These anatomical differences have a major impact on movements that are vital to athletic performance. Everyone knows this. The second point is a complete logical non sequitur — of course Williams winning a women’s Grand Slam while about two months pregnant is an impressive feat, but it also has literally nothing to do with the theory at issue here, which has to do with intersex differences.

One of the coauthors of that study delivers a gotcha in Mertens’s article: “If safety was a concern… you would see, say, shorter men excluded from competing with taller men, or lighter women from competing with heavier women, across sports.” For one thing, safety is just one reason for sex-segregated sports; the other is that almost no females would make competitive teams, from puberty on, if they had to compete against males. For another, many unathletic, weak and small men and women are excluded from competitive sports: either they don’t make the team or they know not to even try out.

Does her piece also make some fair points? Sure: as Mertens writes, some of the restrictions on girls playing boys’ sports (where girls’ teams are unavailable) are too strict, and certain male-female performance gaps could be partly explained by differentials in funding and training opportunities. But these sorts of articles never stop at these common-sense observations. Rather, the goal is to use every form of misdirection, distortion and Gish-galloping available to obscure from readers the giant elephant in the room: at the level of postpubescent competitive sports, males are by almost every important measure bigger, stronger, faster and higher-performing than women.
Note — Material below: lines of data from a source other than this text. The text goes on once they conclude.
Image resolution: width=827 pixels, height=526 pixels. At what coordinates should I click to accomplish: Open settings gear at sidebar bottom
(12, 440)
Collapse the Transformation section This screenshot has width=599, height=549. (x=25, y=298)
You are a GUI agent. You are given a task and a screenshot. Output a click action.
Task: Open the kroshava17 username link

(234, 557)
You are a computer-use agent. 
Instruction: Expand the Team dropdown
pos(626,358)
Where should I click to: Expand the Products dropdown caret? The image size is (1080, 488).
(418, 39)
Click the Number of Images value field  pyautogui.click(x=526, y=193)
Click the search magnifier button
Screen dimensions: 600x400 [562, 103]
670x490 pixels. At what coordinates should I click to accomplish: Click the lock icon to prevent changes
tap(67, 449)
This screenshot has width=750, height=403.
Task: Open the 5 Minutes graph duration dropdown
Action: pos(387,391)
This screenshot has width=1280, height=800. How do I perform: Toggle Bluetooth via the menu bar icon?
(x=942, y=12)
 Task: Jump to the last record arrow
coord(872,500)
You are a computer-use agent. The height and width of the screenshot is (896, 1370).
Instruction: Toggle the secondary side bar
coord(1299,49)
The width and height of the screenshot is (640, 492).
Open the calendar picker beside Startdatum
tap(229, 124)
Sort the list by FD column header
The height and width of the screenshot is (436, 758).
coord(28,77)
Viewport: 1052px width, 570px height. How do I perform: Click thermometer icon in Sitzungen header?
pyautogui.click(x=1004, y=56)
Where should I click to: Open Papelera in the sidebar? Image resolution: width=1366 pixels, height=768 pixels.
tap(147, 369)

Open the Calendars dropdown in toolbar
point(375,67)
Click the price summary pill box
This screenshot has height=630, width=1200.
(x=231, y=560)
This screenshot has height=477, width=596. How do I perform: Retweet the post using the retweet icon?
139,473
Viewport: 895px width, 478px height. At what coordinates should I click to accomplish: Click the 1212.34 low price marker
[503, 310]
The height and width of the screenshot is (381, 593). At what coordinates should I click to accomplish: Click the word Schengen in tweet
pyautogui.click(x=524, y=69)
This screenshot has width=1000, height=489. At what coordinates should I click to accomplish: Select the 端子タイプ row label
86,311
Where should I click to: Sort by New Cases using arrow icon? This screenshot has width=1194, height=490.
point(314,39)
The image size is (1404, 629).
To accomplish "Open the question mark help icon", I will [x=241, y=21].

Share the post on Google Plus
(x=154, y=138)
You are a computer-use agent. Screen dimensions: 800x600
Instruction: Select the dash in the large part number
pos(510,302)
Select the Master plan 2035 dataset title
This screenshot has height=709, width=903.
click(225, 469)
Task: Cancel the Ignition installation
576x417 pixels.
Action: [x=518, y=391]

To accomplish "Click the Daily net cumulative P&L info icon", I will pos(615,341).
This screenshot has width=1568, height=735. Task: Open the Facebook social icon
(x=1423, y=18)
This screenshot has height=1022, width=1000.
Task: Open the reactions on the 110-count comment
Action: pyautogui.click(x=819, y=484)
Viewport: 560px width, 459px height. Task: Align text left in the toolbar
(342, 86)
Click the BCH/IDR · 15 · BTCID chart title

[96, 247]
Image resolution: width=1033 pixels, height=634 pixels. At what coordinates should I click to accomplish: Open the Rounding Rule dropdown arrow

With the exception of a few outliers, the gap is not close.

If you don’t want to see the elephant, cherrypicking is the best blindfold: it’s telling that Mertens cites a small, tightly controlled study of Norwegian teenagers to support her arguments about soccer, but ignores the fact that the U15 Dallas FC MLS developmental squad beat the US Women’s National Team 5-2 in a scrimmage. Which do you think is more compelling evidence?

In most other contexts, progressives — and the magazines we run — claim to be against misinformation. “Trust the science” and all that. But editors at outlets like the Atlantic should also consider the corrosive effect this has on public trust in mainstream journalism. Readers aren’t dumb — at least not when it comes to issues like boys and girls and men and women. They understand they’re being treated like children, and it’s only going to make them seek other sources the next time a scientific controversy rolls around.

This article was originally published in The Spectator’s November 2022 World edition.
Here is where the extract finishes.